Hace unas horas me puse a pensar en lo difícil que es un rompimiento, las etapas de duelo que todos atravesamos. Al reflexionar sobre mi propia experiencia, me pregunté si realmente podía llamarlo una “ruptura de relación”. Y ahí fue cuando me quedé atónita, porque me di cuenta de que nunca estuve en una relación real. En realidad, estuve atrapada en un ciclo vicioso con un hombre del que, en algún momento, me enamoré profundamente. Él era mi talón de Aquiles, mi corazón, mi pasión, un amor que solo yo entendía en toda su magnitud.
Pero no lo culpo, en absoluto. De hecho, le estoy agradecida. ¿Por qué no lo culpo? Porque fui yo quien permitió que todo eso sucediera. Fui yo quien dejó que los años se deslizaran en ese vaivén interminable.
Hace poco, conversaba con alguien que me pareció bastante cuerdo y maduro, y después de un largo intercambio, me dijo: “Creo que aún no estás lista para una relación”. A lo que le respondí: “No, no lo estoy. No tengo la intención de crear ningún vínculo emocional con nadie. No tengo ganas de dar los buenos días ni de mantener una conversación constante”. Entonces, él me preguntó: “¿Eres fría?”.
Esa pregunta me rompió el corazón. No pude evitar que se me escaparan algunas lágrimas al leerla. No, no soy fría. De hecho, solía ser una de las chicas más dulces, amables, sensibles y empáticas que alguien podría conocer. Sentí una ira inexplicable en ese momento, como si el monstruo de la decepción volviera a envenenarme.
Hay algo que aún me intriga: la primera vez que me rompieron el corazón, no me sentí así, no me envenené. Entonces, ¿qué cambió esta vez? Me lo he preguntado desde que me alejé de él, y ahora sé la respuesta. La diferencia es que, esta vez, yo lo intenté. Creí con todas mis fuerzas que el amor era suficiente, pero él me enseñó que no siempre lo es. A veces, simplemente no basta. Así de simple y, a la vez, así de complicado.

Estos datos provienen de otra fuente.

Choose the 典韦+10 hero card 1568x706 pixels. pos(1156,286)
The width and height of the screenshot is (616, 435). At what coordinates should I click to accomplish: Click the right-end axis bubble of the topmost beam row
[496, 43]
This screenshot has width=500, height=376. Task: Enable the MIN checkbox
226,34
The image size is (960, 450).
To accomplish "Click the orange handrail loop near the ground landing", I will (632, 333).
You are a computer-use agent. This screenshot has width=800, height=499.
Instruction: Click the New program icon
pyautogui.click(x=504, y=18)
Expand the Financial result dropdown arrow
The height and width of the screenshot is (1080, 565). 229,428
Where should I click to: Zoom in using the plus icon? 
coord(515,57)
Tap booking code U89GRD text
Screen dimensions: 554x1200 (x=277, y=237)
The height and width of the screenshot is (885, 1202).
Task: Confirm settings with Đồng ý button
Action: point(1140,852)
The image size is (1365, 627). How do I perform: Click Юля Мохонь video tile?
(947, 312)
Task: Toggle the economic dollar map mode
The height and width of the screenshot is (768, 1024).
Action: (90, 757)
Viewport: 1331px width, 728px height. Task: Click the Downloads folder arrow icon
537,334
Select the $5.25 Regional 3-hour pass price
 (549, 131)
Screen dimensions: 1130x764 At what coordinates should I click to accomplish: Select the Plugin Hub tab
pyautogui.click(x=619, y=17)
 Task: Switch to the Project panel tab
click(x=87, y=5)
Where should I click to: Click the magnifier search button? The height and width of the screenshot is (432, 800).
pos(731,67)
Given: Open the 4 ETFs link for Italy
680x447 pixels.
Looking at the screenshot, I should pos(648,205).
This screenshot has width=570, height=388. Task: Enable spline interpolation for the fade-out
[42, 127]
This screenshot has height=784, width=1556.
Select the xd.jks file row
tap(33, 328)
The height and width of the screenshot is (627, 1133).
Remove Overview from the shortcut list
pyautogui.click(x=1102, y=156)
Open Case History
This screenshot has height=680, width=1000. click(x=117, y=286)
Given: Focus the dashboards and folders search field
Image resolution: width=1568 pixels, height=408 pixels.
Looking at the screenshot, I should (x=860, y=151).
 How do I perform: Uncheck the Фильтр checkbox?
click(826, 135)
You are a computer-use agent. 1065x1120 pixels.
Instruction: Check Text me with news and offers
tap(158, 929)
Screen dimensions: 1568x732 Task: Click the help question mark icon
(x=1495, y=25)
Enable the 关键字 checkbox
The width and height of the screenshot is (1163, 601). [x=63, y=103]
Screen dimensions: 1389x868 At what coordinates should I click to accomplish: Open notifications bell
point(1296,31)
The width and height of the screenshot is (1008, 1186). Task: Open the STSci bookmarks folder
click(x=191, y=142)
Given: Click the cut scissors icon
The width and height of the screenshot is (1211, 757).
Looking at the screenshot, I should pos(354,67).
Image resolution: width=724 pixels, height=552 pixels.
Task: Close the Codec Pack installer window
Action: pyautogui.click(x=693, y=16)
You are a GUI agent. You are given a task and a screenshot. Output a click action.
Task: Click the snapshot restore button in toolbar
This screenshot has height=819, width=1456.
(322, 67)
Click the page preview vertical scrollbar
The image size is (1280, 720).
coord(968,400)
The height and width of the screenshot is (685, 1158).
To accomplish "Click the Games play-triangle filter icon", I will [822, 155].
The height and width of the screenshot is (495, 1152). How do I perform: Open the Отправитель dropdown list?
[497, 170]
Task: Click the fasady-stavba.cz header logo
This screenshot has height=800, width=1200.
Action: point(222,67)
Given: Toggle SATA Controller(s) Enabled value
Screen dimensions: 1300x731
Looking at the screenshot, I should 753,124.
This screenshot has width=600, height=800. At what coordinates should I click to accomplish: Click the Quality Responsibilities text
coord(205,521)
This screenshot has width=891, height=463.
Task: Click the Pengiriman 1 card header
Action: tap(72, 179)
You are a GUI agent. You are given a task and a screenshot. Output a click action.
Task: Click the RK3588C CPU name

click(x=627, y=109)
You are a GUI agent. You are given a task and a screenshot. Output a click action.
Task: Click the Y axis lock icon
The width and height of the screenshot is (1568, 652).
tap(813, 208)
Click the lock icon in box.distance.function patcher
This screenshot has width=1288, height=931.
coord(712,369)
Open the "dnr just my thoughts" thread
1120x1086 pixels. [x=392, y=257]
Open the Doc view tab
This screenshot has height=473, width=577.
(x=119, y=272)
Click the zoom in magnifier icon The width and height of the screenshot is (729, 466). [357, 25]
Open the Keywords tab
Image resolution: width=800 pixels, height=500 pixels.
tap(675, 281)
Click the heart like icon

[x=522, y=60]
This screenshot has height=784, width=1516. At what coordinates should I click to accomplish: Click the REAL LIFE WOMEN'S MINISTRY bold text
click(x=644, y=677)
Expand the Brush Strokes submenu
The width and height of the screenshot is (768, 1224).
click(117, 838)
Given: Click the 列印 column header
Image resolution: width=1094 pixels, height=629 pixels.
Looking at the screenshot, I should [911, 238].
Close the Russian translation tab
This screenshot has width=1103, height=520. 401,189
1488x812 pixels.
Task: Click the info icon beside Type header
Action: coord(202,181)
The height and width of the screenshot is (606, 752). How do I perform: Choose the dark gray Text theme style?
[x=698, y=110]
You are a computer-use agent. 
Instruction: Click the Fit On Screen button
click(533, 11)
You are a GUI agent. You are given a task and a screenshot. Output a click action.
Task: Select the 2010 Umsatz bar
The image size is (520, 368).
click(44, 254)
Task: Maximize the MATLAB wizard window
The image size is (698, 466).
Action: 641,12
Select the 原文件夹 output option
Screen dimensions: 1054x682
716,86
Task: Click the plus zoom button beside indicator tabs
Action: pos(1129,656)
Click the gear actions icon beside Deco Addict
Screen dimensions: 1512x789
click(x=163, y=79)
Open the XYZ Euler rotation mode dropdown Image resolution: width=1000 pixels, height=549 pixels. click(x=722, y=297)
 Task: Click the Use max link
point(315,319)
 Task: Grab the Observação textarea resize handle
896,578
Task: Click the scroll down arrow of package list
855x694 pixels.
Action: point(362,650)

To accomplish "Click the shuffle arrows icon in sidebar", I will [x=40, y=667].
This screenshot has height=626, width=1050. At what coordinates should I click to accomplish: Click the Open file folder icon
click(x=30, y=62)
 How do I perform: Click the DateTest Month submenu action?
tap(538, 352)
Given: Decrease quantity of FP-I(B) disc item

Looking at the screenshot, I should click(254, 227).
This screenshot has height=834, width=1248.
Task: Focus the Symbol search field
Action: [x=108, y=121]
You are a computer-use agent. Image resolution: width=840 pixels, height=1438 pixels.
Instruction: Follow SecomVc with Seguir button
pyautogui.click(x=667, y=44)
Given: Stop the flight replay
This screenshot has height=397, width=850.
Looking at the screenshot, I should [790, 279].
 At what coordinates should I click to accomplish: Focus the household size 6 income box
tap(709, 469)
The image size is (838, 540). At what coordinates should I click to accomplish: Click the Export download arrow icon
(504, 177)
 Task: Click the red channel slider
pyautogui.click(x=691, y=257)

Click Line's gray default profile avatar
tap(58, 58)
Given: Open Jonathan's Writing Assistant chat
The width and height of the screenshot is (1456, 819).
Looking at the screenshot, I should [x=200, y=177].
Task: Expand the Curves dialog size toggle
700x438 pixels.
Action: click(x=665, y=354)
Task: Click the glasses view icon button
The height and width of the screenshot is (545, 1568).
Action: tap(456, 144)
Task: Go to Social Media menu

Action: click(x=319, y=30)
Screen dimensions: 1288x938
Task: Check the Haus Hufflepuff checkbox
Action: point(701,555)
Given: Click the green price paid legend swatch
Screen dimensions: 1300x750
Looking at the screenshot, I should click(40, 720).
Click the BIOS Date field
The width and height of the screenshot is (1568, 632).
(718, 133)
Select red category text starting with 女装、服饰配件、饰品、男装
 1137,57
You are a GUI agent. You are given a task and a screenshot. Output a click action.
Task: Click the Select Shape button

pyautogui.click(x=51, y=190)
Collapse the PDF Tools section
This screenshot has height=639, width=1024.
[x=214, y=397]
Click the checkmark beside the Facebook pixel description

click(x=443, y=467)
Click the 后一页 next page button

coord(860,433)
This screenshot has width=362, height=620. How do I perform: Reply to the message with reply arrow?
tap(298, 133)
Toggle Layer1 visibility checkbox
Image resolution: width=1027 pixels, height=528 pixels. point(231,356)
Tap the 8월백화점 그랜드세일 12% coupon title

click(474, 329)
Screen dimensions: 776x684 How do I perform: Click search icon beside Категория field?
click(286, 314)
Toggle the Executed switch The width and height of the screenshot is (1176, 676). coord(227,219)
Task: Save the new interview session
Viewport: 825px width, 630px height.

Y aquí es donde todo cobra sentido para mí. Porque ahora entiendo que el amor, por sí solo, no puede sostener lo que está roto. Me enamoré de un ideal, de la posibilidad de lo que podríamos haber sido, no de lo que realmente éramos. En mi afán de mantener viva la ilusión, perdí mi capacidad de decir lo que necesitaba, lo que merecía. Y al final, eso es lo más doloroso de todo: dar tanto de ti y no saber cuando decir basta.
No soy una chica fría, sin embargo estoy protegiendo lo que queda de mí, lo que aún puedo reconstruir. Porque aunque el amor no fue suficiente esta vez, yo lo soy. Lo que tengo para ofrecer, a mí misma y al mundo, es algo mágico y valioso.